- TO DO
Exact reproduction is required for the lines below starting at the line with "At what coordinates" and ending at the line with "Task: Click the Trip Coins icon for 317円", both included. No other lines, and no pictures.

- RECORDS FOR THE EXERCISE

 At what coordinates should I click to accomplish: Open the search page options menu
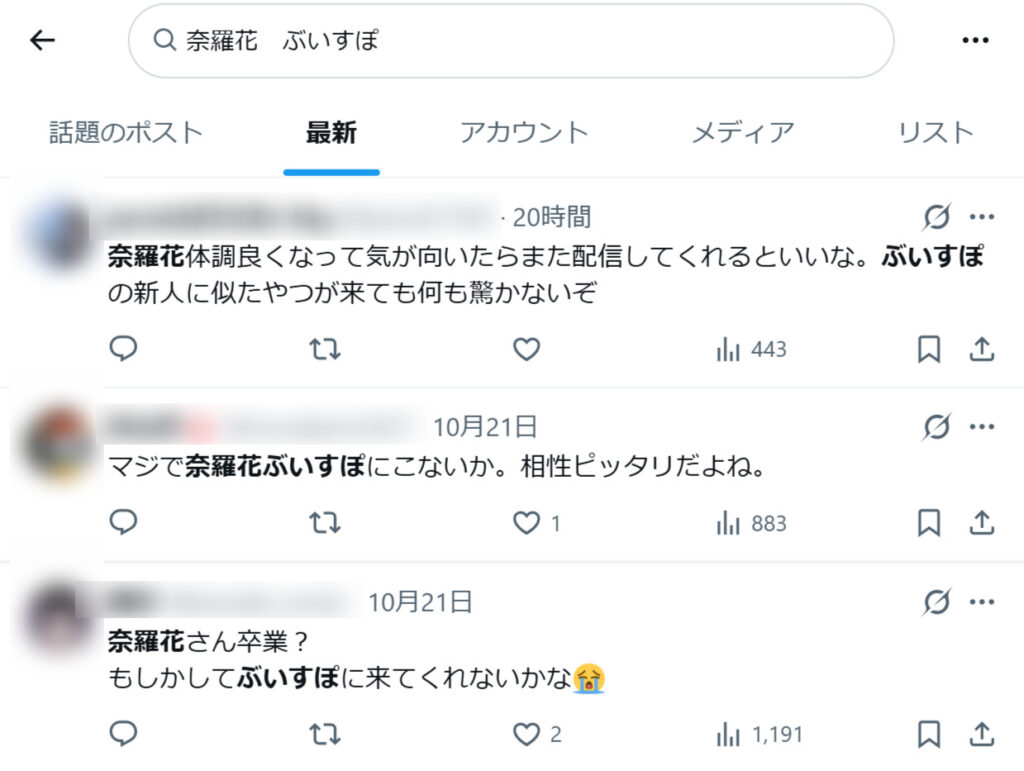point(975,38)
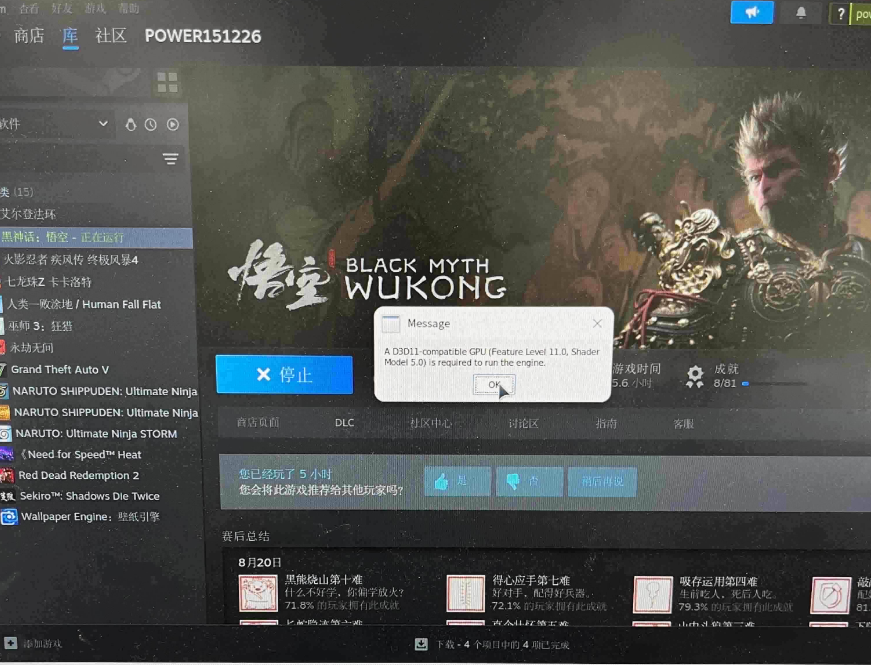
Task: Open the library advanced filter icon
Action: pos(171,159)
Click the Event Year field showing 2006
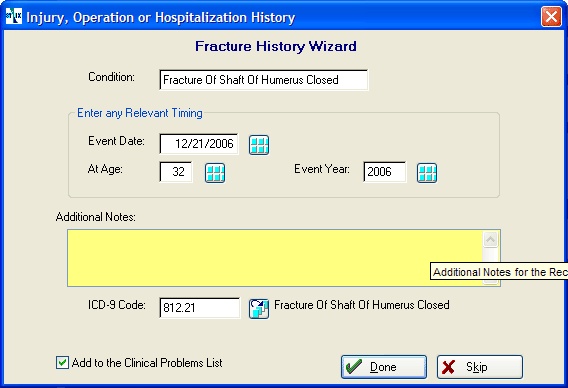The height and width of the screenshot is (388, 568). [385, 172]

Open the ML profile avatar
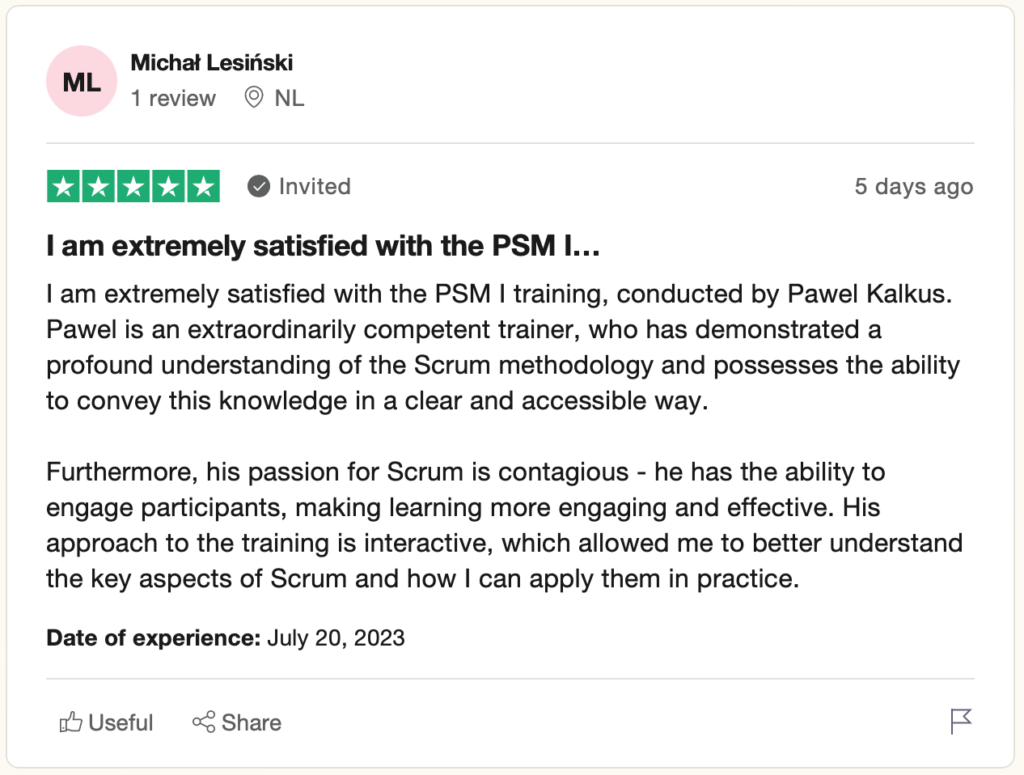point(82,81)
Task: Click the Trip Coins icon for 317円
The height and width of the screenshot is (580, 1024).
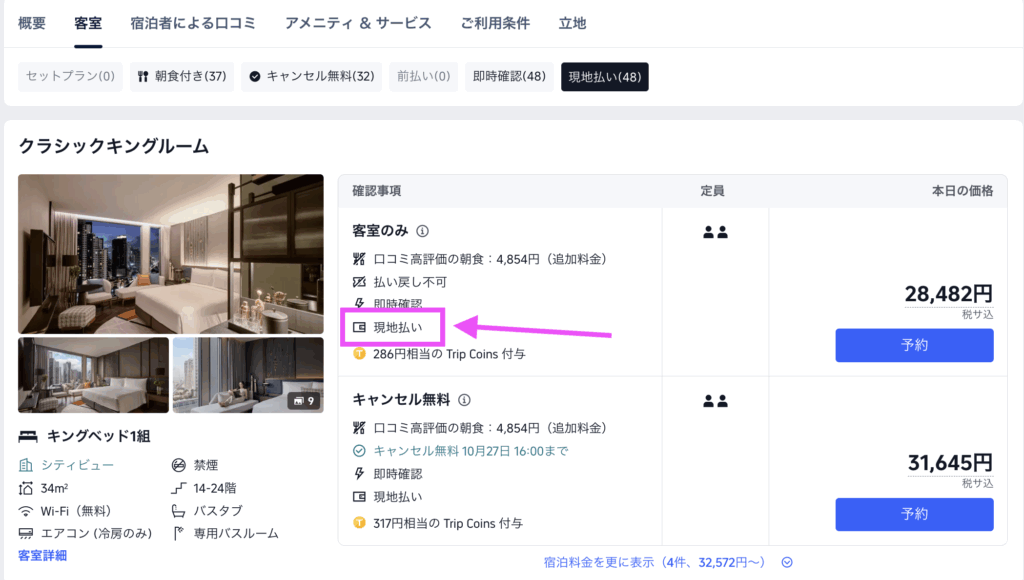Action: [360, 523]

--

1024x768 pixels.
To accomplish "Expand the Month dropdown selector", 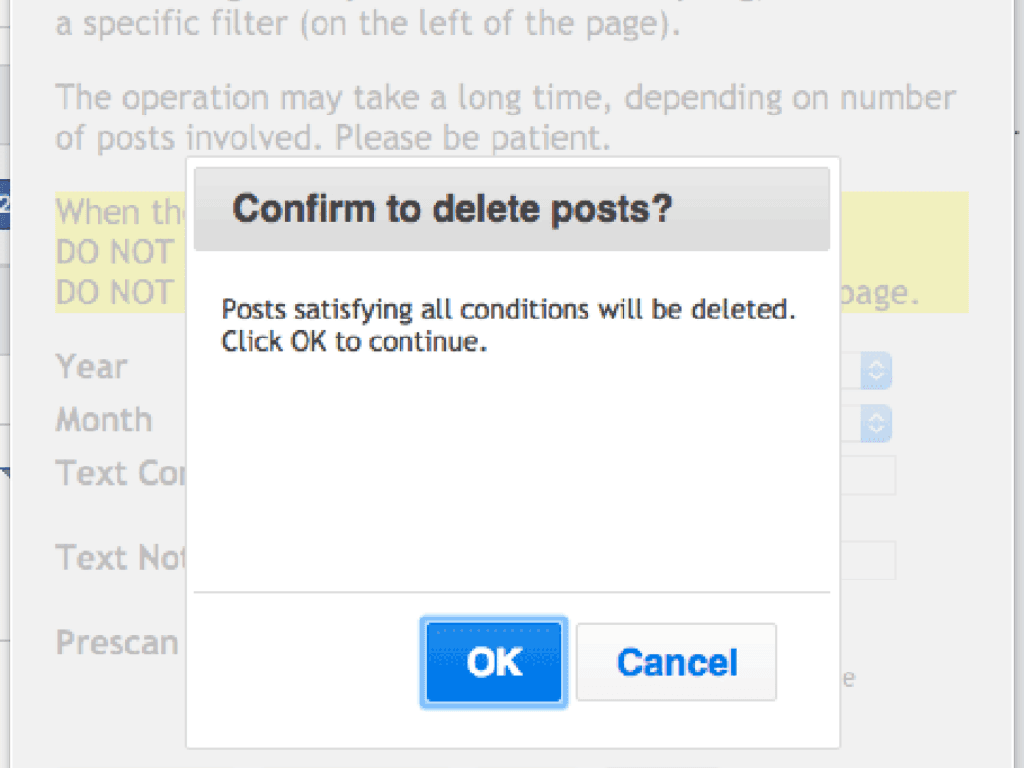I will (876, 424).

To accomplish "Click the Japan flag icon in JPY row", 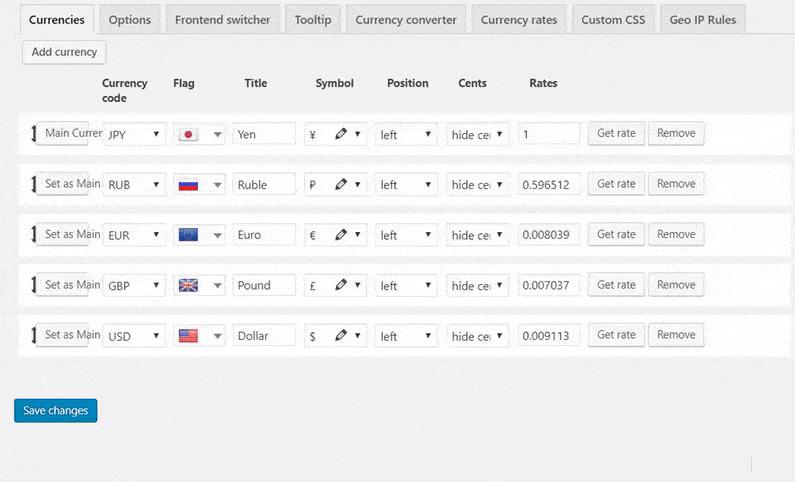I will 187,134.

- TASK SOLUTION
 At what coordinates should I click to accomplish: Open the search page options menu
point(975,38)
Task: Open the library advanced filter icon
Action: pos(171,159)
Click the Event Year field showing 2006
The height and width of the screenshot is (388, 568). [385, 172]

Open the ML profile avatar
point(82,81)
Task: Click the Trip Coins icon for 317円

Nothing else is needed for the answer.